## Stated goal
Please pick out each line in the listing below that contains the word "screenshot" and copy those lines. Letter case counts.

Stored dataset items
>>>
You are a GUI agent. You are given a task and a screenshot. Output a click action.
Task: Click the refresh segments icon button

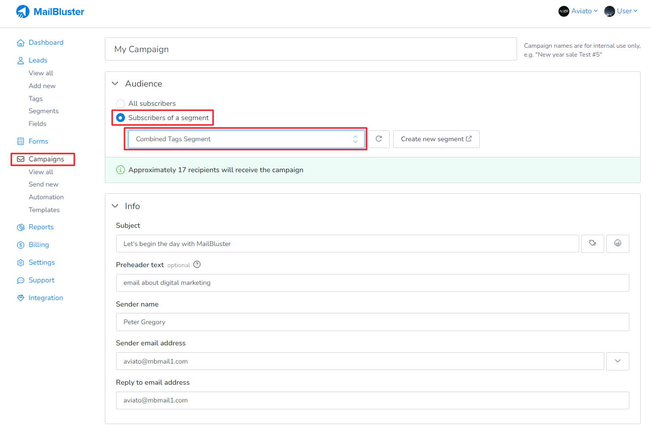tap(379, 139)
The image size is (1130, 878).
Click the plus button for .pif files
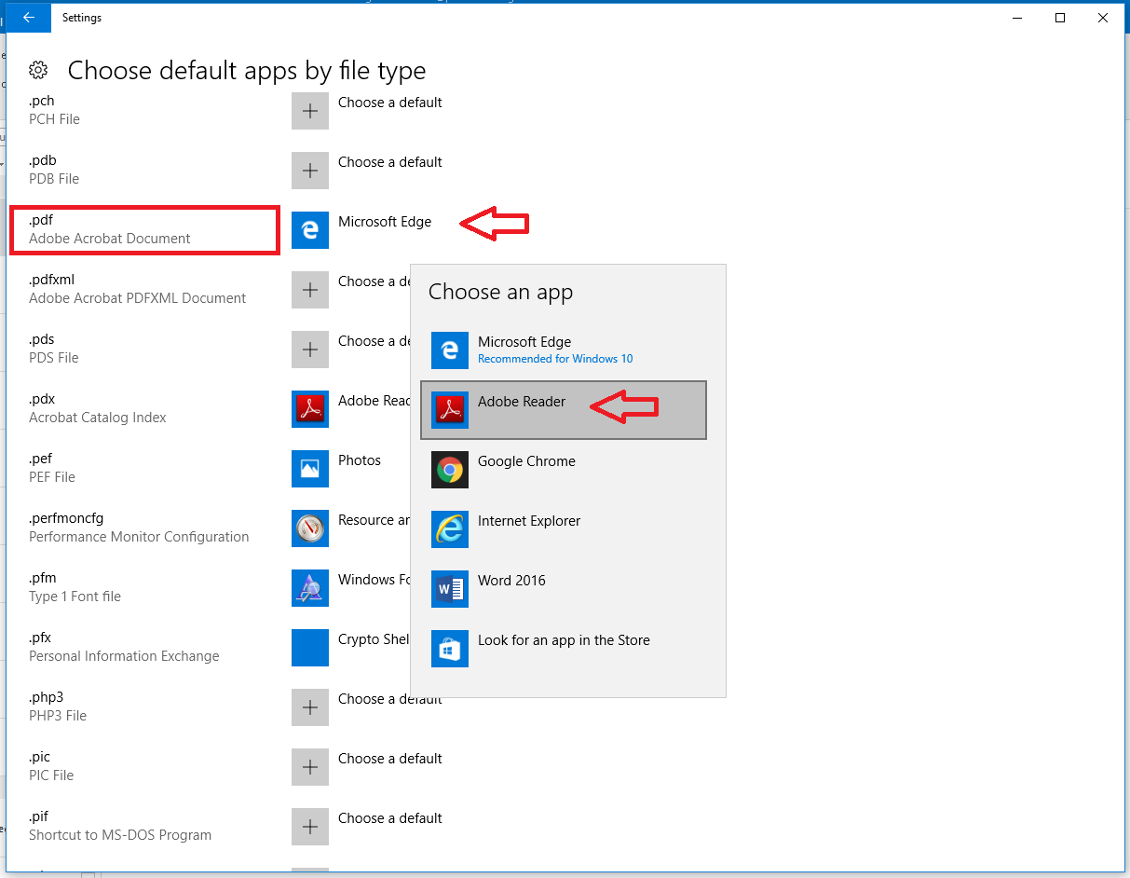pyautogui.click(x=310, y=827)
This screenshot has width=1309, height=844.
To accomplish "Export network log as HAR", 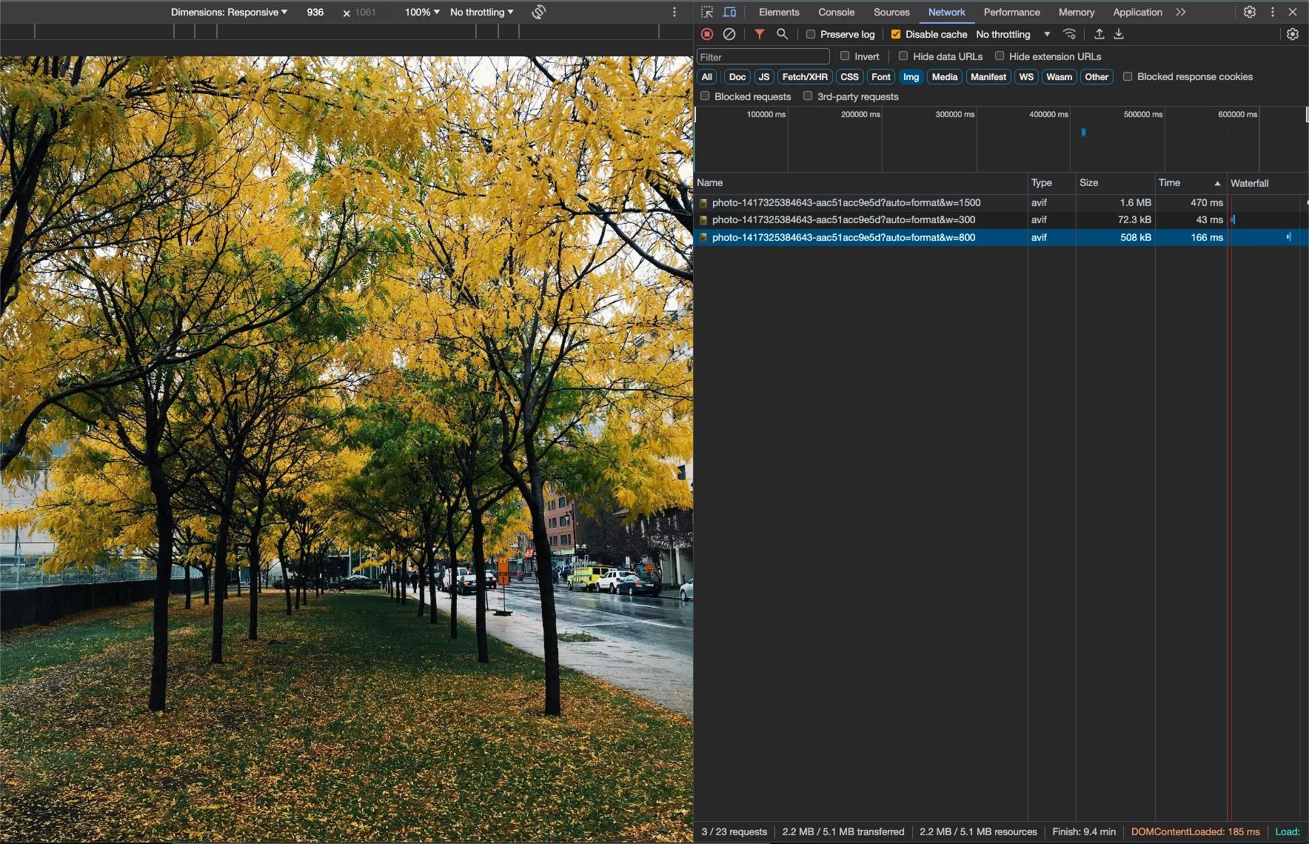I will (x=1119, y=34).
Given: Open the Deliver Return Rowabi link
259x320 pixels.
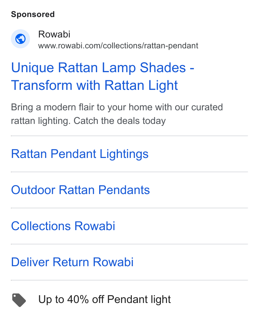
<<<
## Exercise response
You are a GUI agent. You are given a task and a screenshot. Output a click action.
This screenshot has width=1309, height=844.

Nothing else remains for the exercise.